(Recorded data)
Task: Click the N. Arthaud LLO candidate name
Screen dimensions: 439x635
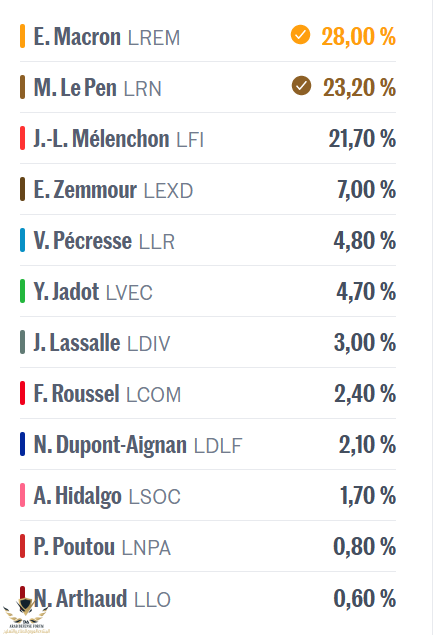Action: pos(102,599)

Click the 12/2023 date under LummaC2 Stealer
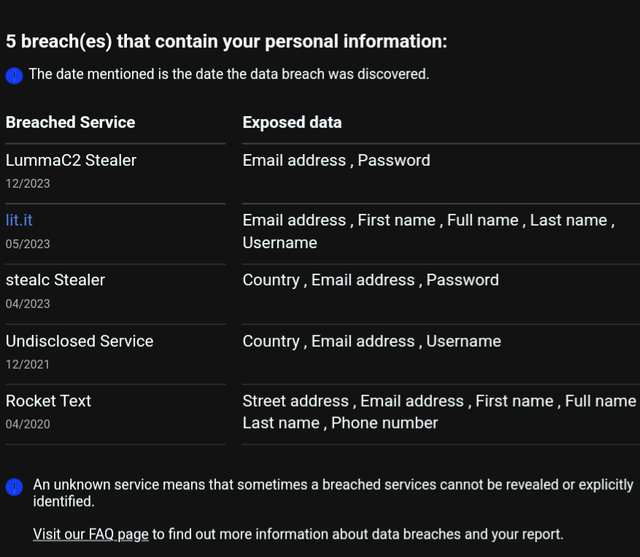[x=28, y=184]
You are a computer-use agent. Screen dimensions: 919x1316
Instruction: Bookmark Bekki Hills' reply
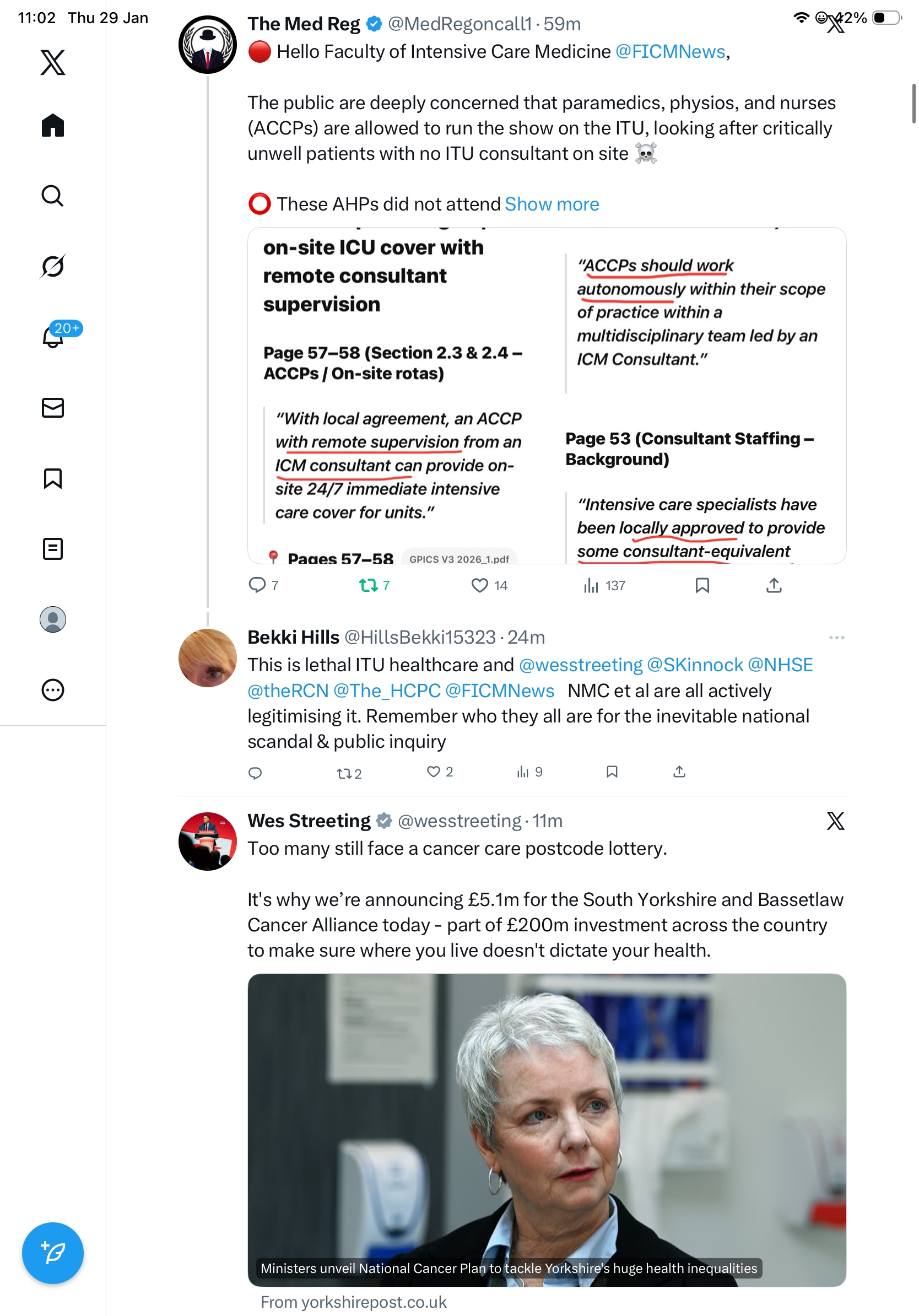click(612, 772)
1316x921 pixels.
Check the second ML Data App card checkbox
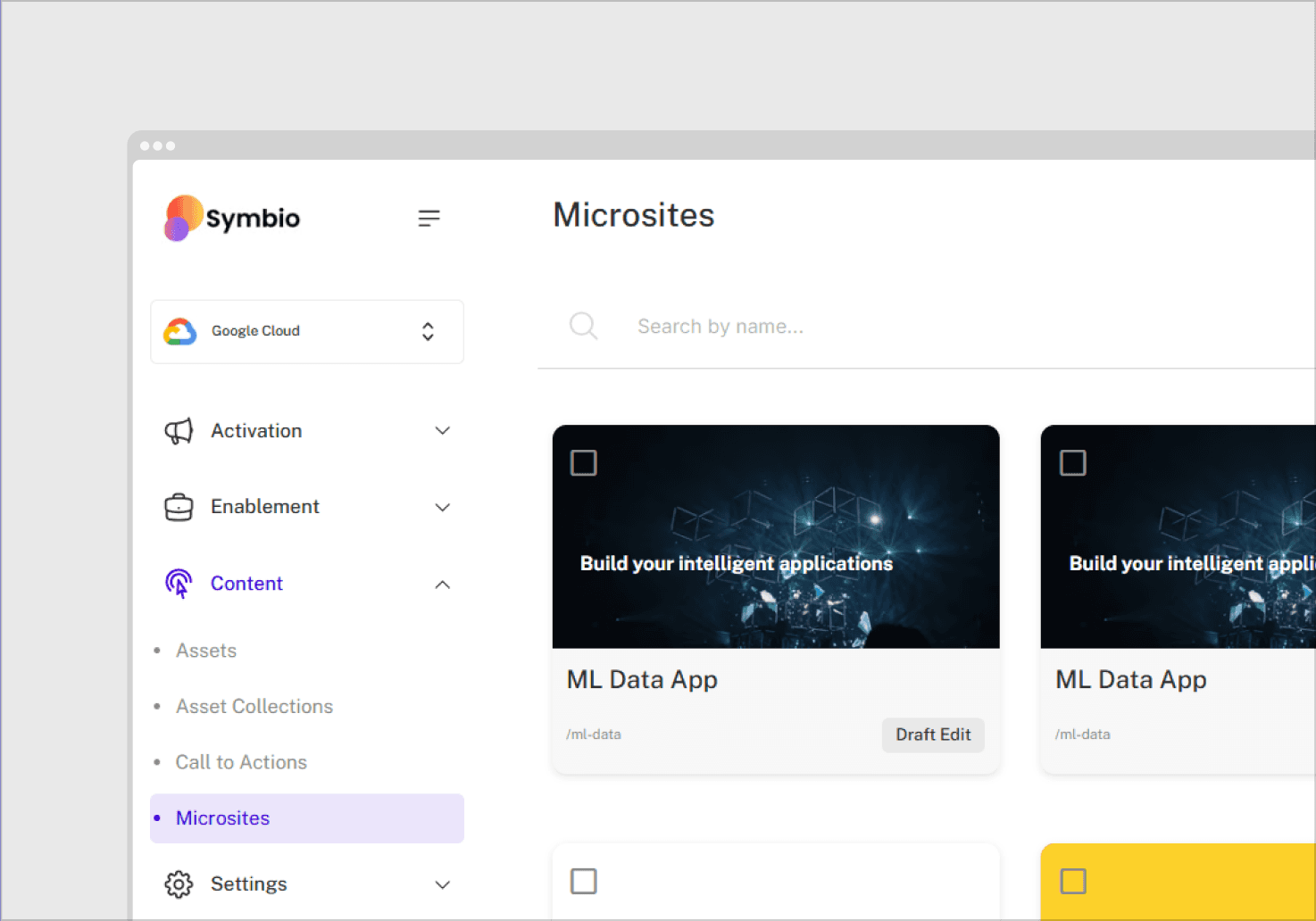tap(1072, 463)
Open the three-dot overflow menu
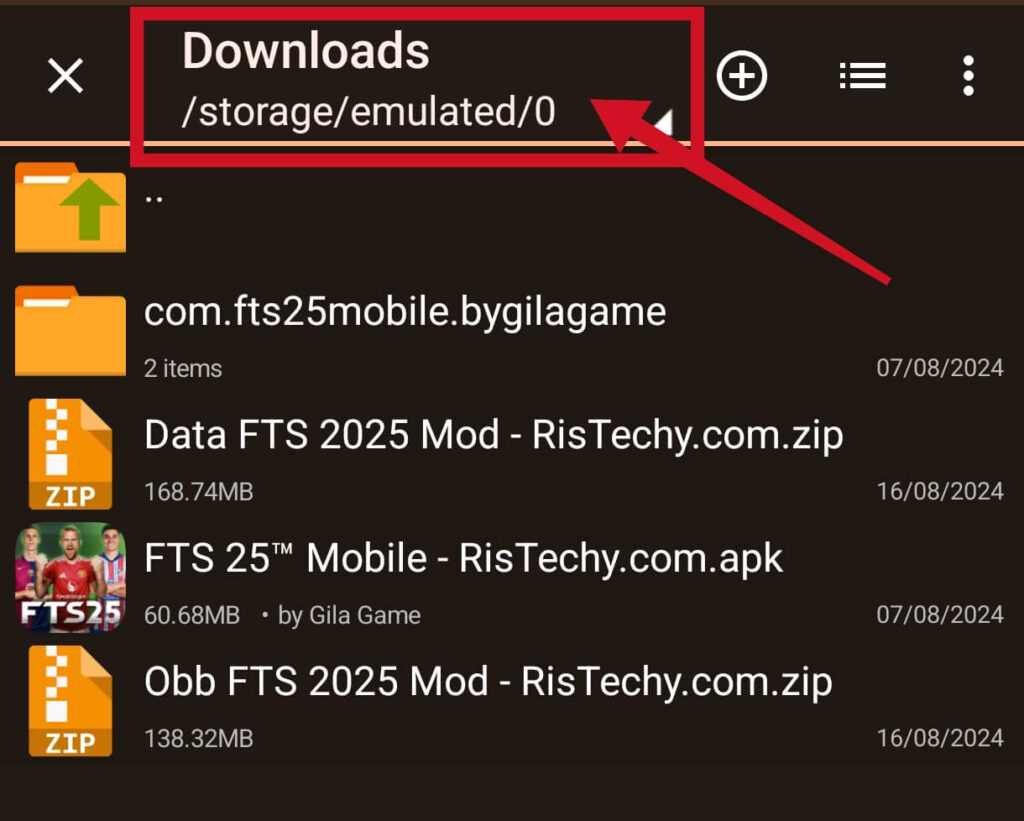This screenshot has height=821, width=1024. 968,76
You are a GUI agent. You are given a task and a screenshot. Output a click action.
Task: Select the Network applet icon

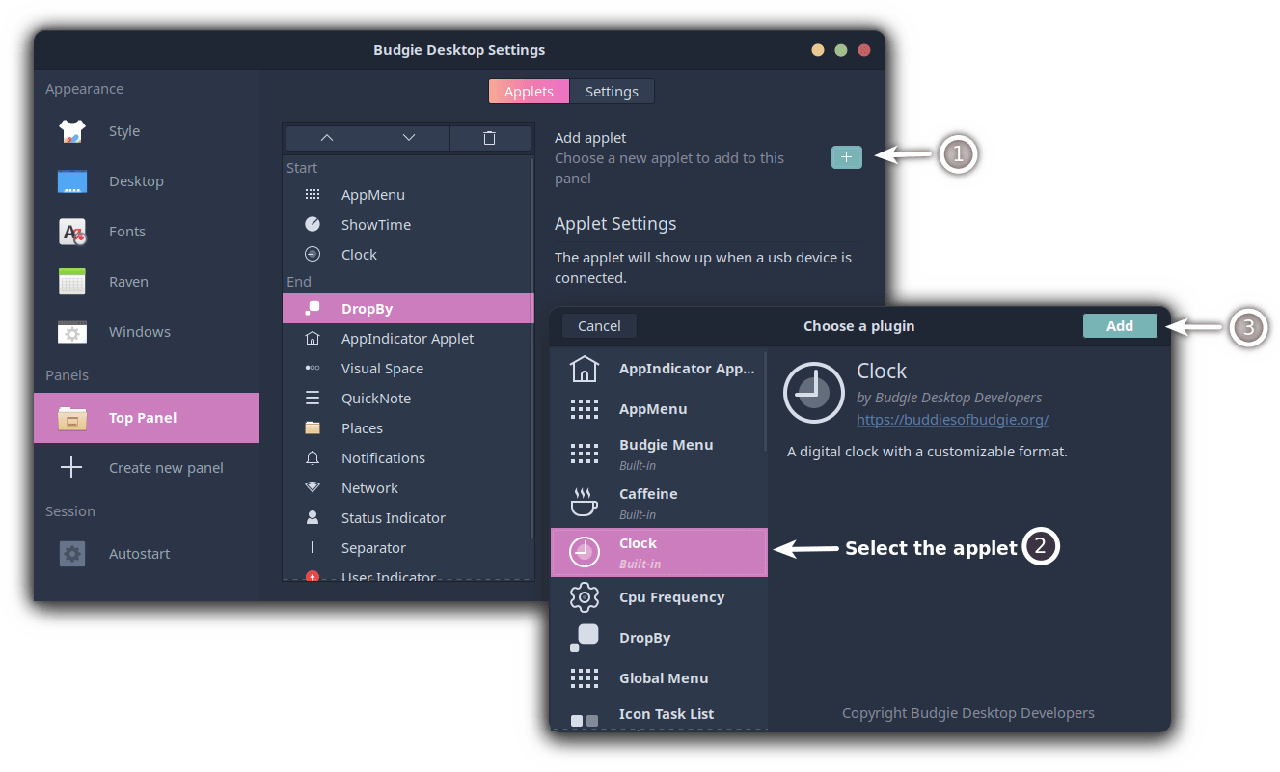[313, 488]
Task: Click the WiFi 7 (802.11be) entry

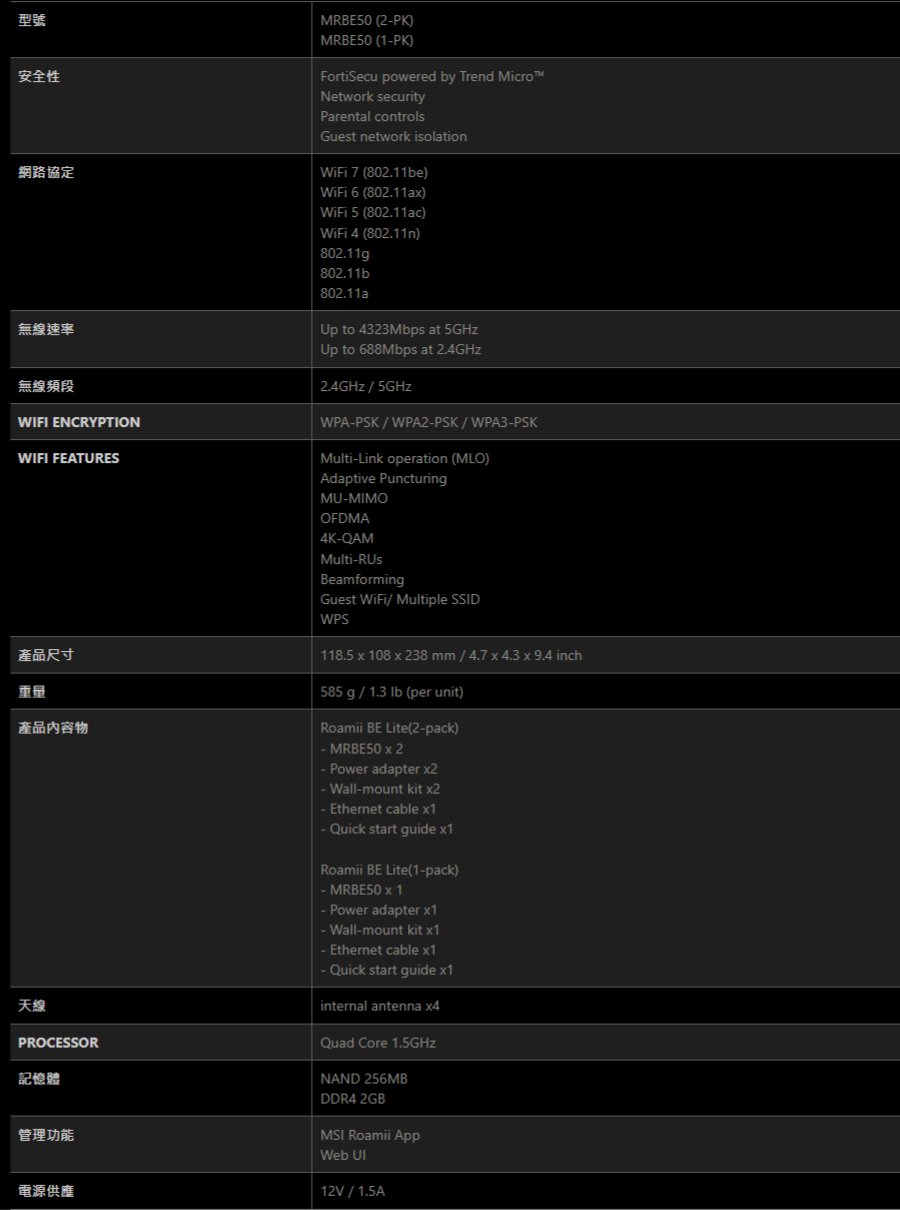Action: click(374, 172)
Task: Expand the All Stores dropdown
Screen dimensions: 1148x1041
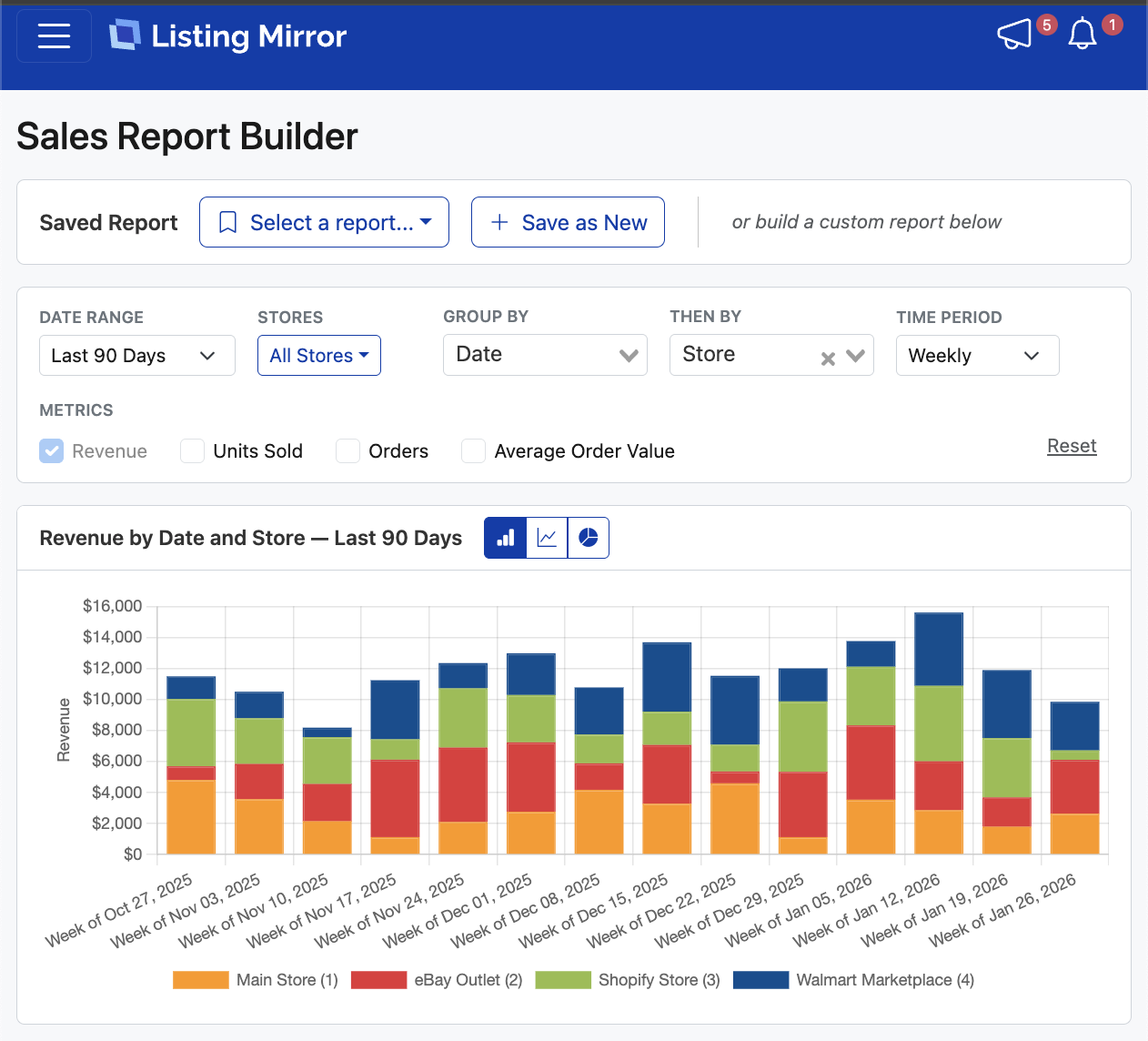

§ YOUR OBJECTIVE
Write out the entries above verbatim, without pictures.

§ WRITTEN SOLUTION
Task: Click the N. Arthaud LLO candidate name
Screen dimensions: 439x635
Action: pos(102,599)

Click the 12/2023 date under LummaC2 Stealer
[x=28, y=184]
You are a computer-use agent. Screen dimensions: 919x1316
Instruction: Bookmark Bekki Hills' reply
click(612, 772)
1316x921 pixels.
Check the second ML Data App card checkbox
tap(1072, 463)
Open the three-dot overflow menu
This screenshot has height=821, width=1024. 968,76
You are a GUI agent. You are given a task and a screenshot. Output a click action.
Task: Select the Network applet icon

[313, 488]
Task: Click the WiFi 7 (802.11be) entry

Action: click(374, 172)
Task: Expand the All Stores dropdown
Screen dimensions: 1148x1041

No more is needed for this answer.